### [Work to do]
Return, without any changes, every line from the one containing "How do I perform: Share" through the end of the records, both ends included. Leave the pictures out of your answer.

### [Data extract]
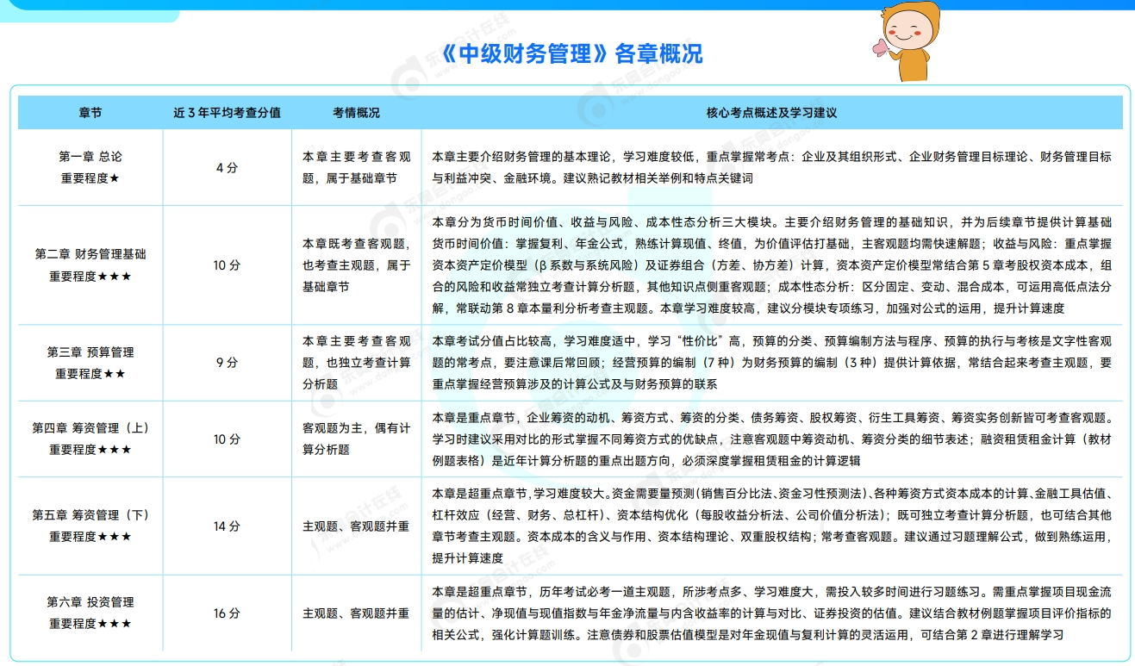Click the 章节 column header
Screen dimensions: 1135x666
(x=89, y=111)
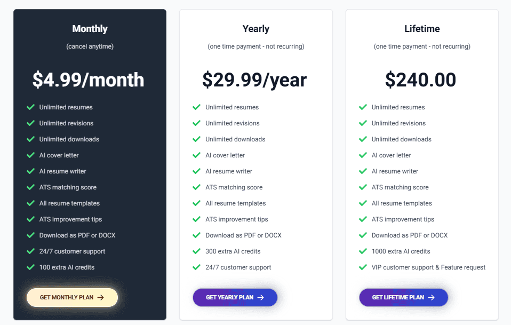Click the cancel anytime text under Monthly
The width and height of the screenshot is (511, 325).
(x=90, y=46)
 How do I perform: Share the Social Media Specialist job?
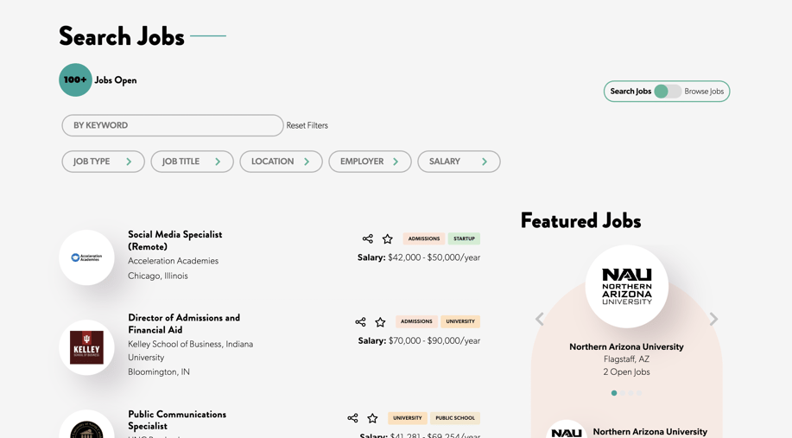368,238
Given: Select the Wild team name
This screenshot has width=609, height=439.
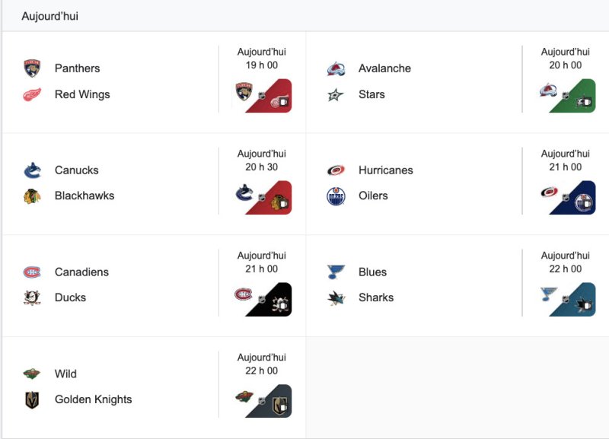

### [Exercise response]
 How do I perform: Share the Social Media Specialist job?
368,238
Given: Select the Wild team name
This screenshot has width=609, height=439.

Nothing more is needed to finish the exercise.